Epstein-Barr virus (
EBV) infection persists for life in humans, similar to other gammaherpesviruses in the same lymphocryptovirus (LCV) genus that naturally infect Old World nonhuman primates. The specific immune elements required for control of
EBV infection and potential immune evasion strategies essential for persistent
EBV infection are not well defined. We evaluated the cellular immune response to
latent infection proteins in rhesus macaques with naturally and experimentally acquired rhesus LCV (rhLCV)
infection. RhLCV
EBNA-1 (rhEBNA-1) was the most frequently targeted
latent infection protein and induced the most robust responses by peripheral blood mononuclear cells tested ex vivo using the
gamma interferon ELISPOT assay. In contrast, although in vitro stimulation and expansion of rhLCV-specific T lymphocytes demonstrated cytotoxic T-lymphocyte (CTL) activity against autologous rhLCV-infected B cells, rhEBNA-1-specific CTL activity could not be detected. rhEBNA-1 CTL
epitopes were identified and demonstrated that rhEBNA-1-specific CTL were stimulated and expanded in vitro but did not lyse targets expressing rhEBNA-1. Similarly, rhEBNA-1-specific CTL clones were able to lyse targets pulsed with rhEBNA-1
peptides or expressing rhEBNA-1 deleted for the
glycine-
alanine repeat (GAR) but not full-length rhEBNA-1 or rhLCV-infected B cells.
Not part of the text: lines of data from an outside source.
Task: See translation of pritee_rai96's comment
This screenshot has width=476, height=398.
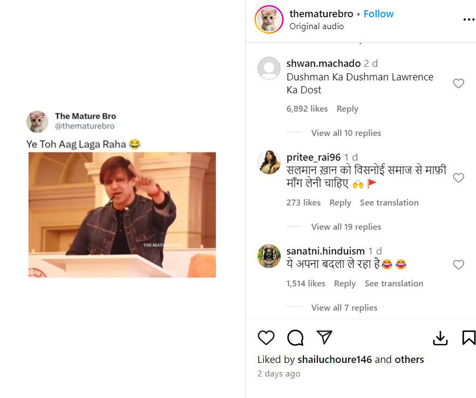Action: click(x=389, y=203)
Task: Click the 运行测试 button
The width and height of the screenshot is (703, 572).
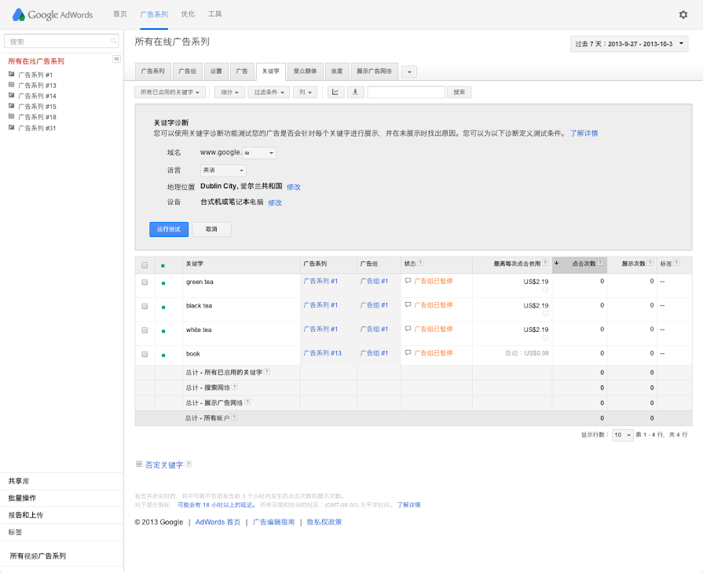Action: [x=169, y=229]
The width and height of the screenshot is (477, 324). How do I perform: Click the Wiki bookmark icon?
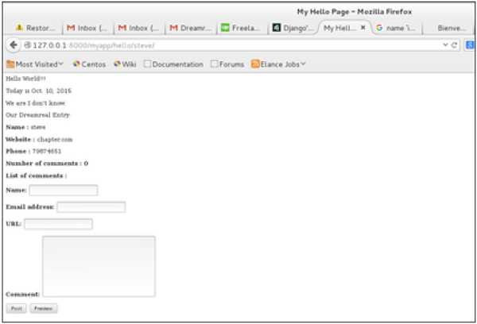click(118, 64)
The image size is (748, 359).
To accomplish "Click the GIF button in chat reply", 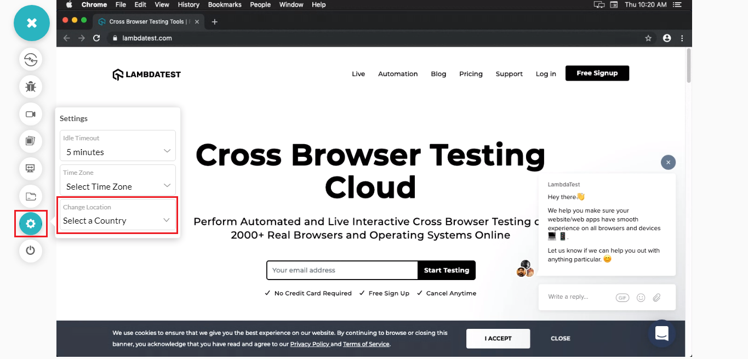I will pos(623,297).
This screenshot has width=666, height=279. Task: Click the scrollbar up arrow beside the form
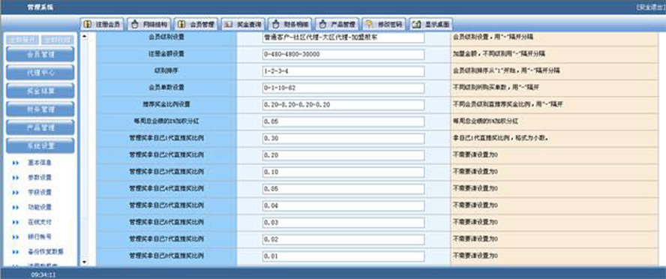pyautogui.click(x=84, y=37)
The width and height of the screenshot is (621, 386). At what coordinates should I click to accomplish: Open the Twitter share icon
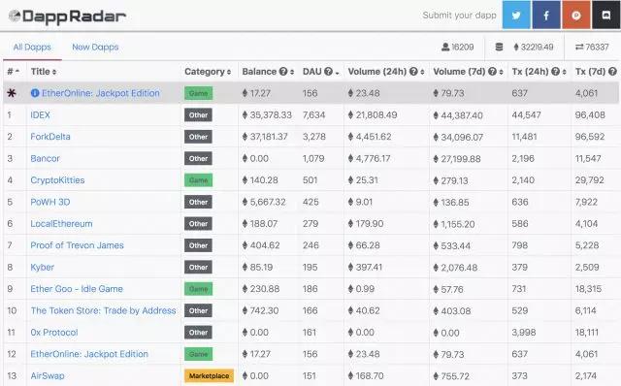tap(516, 16)
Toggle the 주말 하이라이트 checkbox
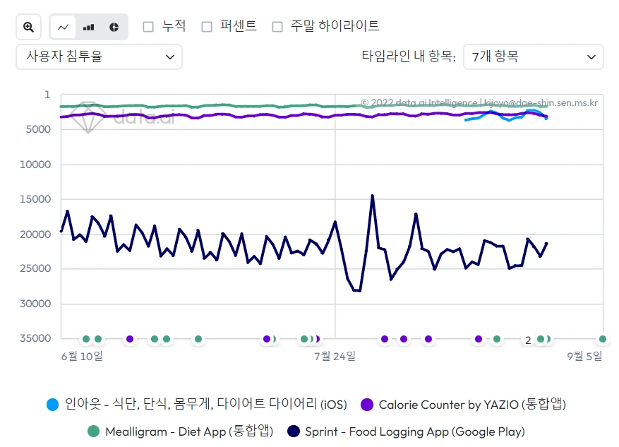Screen dimensions: 619x447 278,26
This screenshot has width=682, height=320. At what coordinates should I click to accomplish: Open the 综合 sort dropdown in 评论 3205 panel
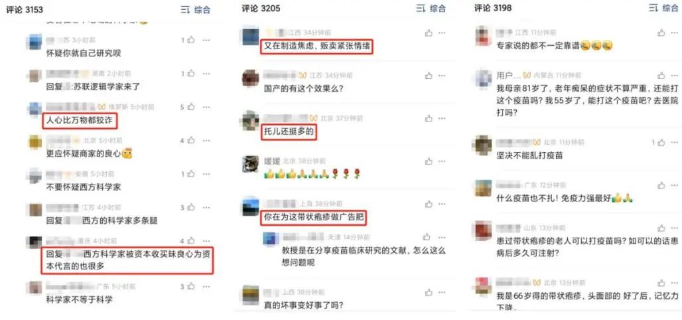tap(431, 8)
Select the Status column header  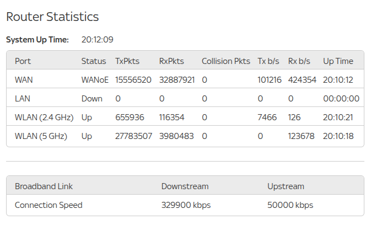(93, 61)
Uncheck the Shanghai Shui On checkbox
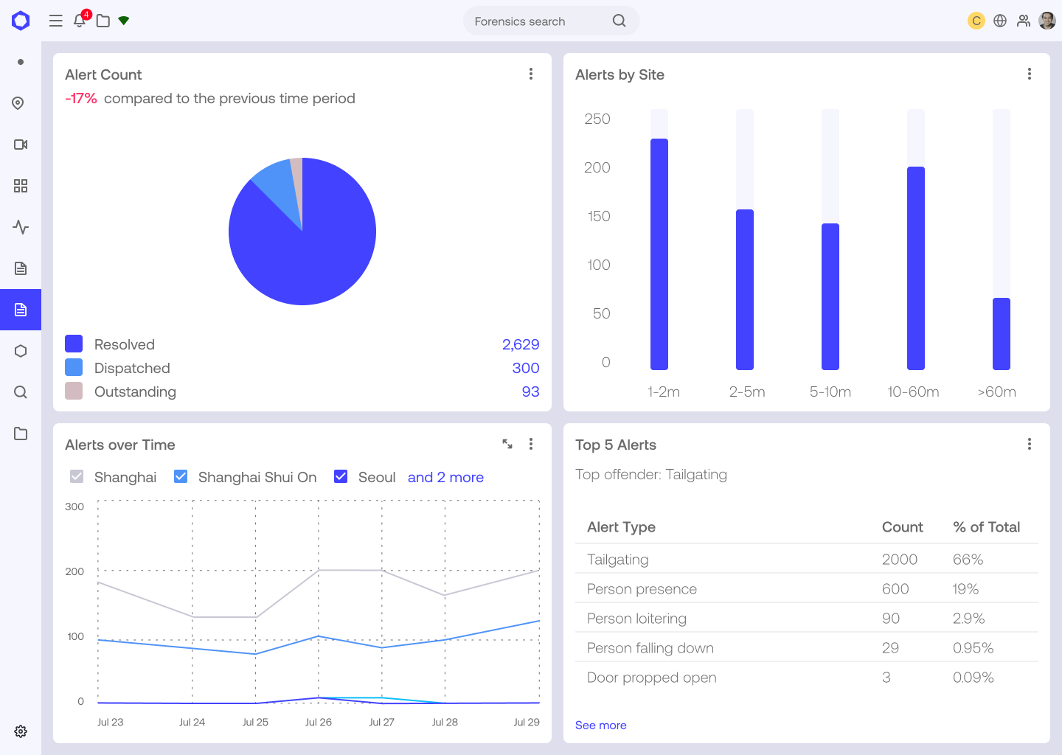Image resolution: width=1062 pixels, height=755 pixels. [x=181, y=476]
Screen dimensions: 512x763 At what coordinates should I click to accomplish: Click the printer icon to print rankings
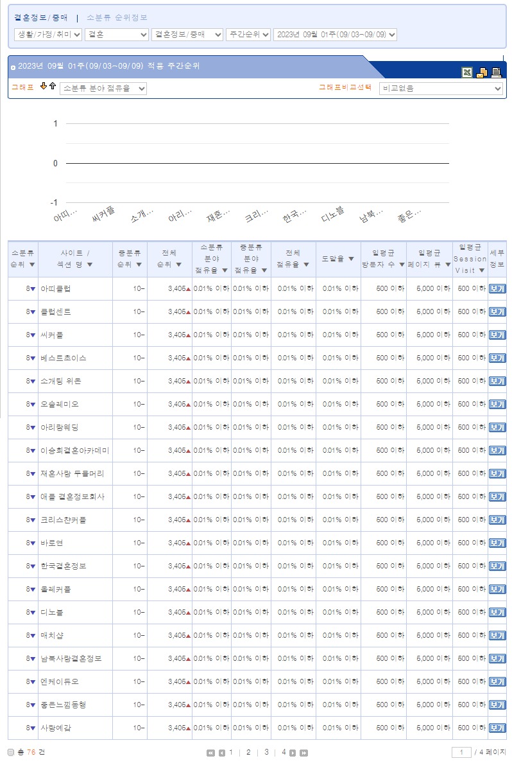(496, 73)
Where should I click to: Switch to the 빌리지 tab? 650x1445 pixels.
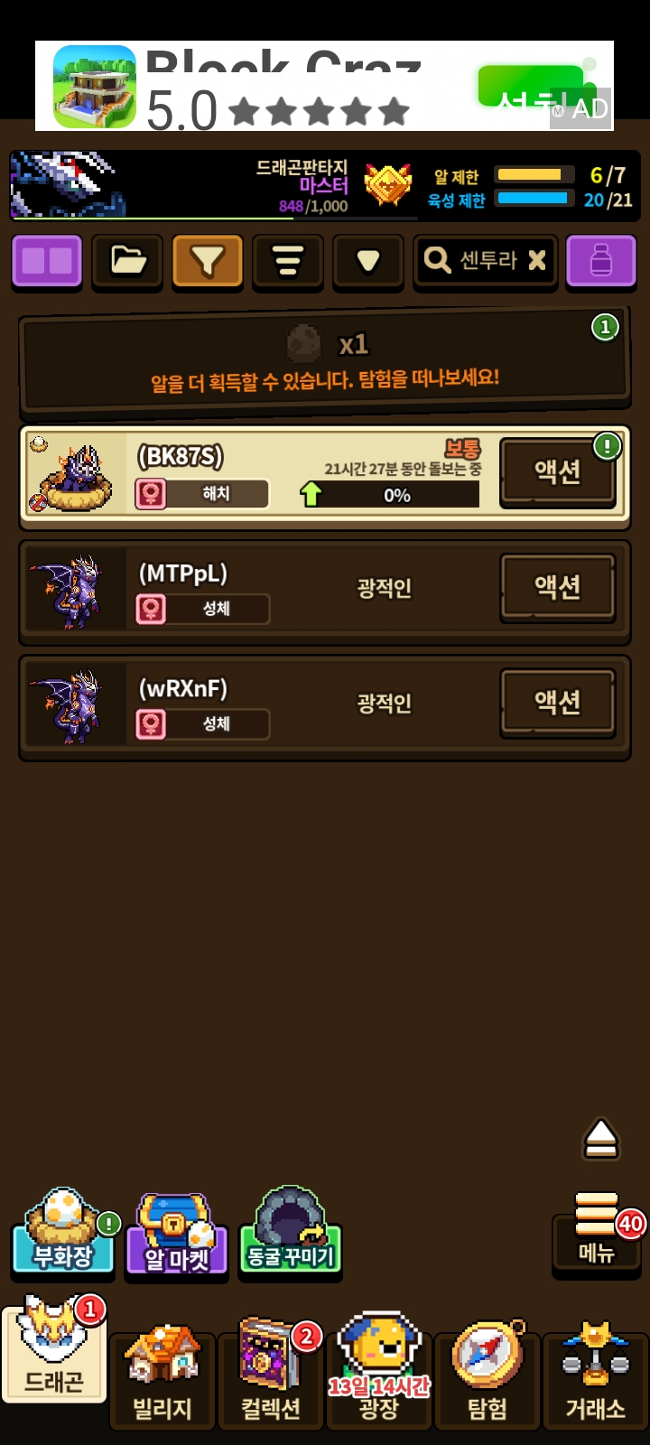pos(163,1377)
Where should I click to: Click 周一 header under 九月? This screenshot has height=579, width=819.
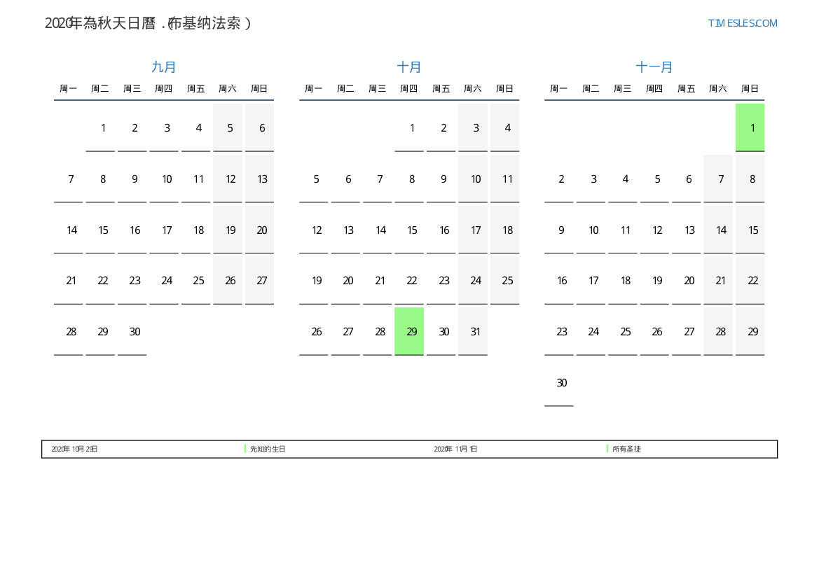click(69, 89)
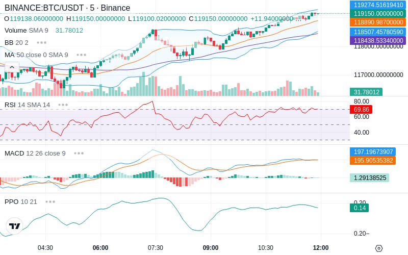Open chart settings hexagon icon
The width and height of the screenshot is (408, 255).
379,248

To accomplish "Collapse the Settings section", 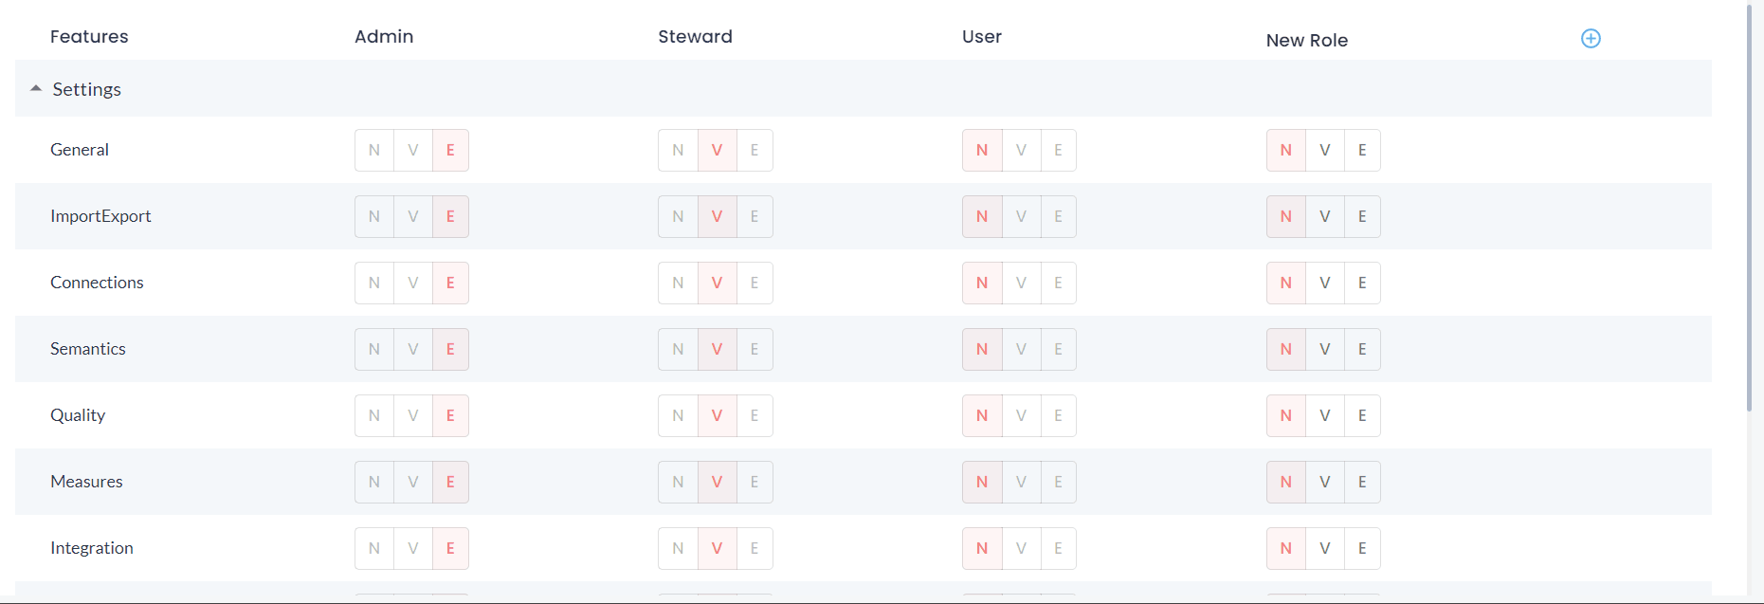I will coord(36,88).
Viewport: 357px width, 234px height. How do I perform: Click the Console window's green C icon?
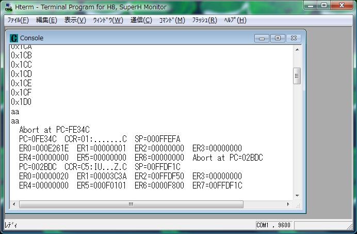[14, 38]
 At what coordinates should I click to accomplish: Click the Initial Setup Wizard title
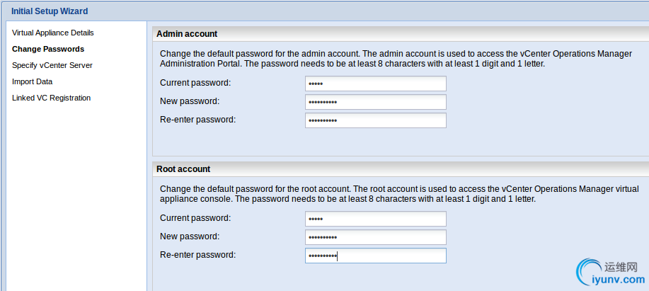tap(50, 11)
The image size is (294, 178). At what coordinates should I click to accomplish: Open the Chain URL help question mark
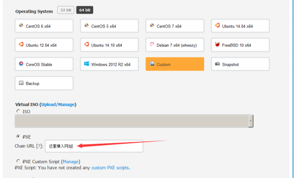point(39,146)
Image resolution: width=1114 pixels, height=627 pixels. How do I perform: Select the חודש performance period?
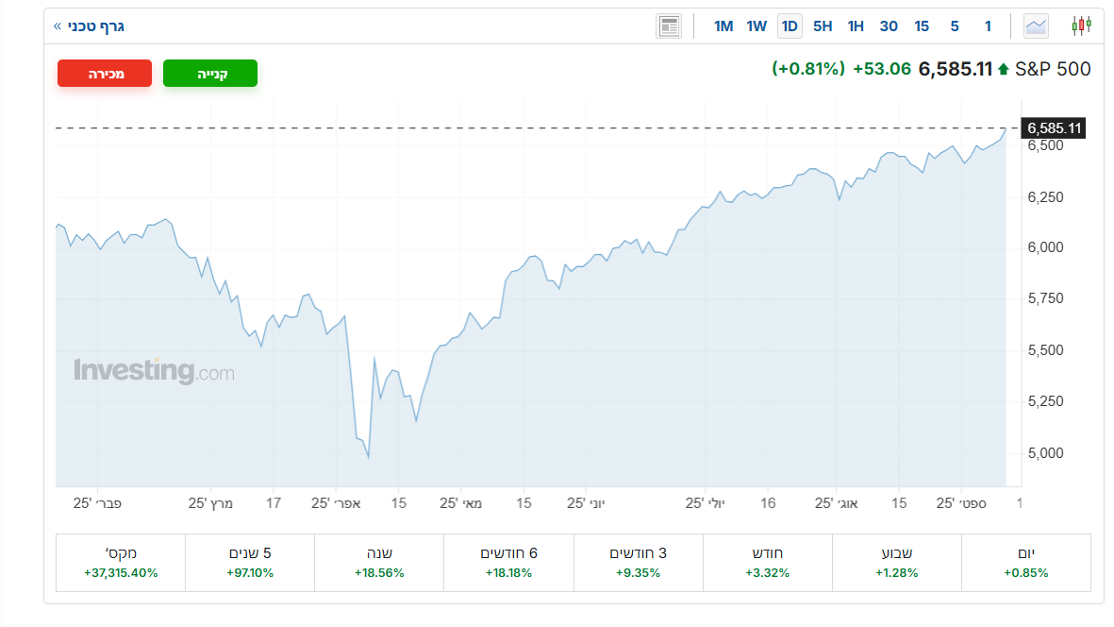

These studies show that the rhLCV-specific immune response to
latent infection proteins is similar to the EBV response in humans, and a potential immune evasion mechanism for
EBNA-1 has been conserved in rhLCV. Thus, the rhLCV animal model can be used to analyze the immune responses important for control of persistent LCV
infection and the role of the
EBNA-1 GAR for immune evasion in vivo.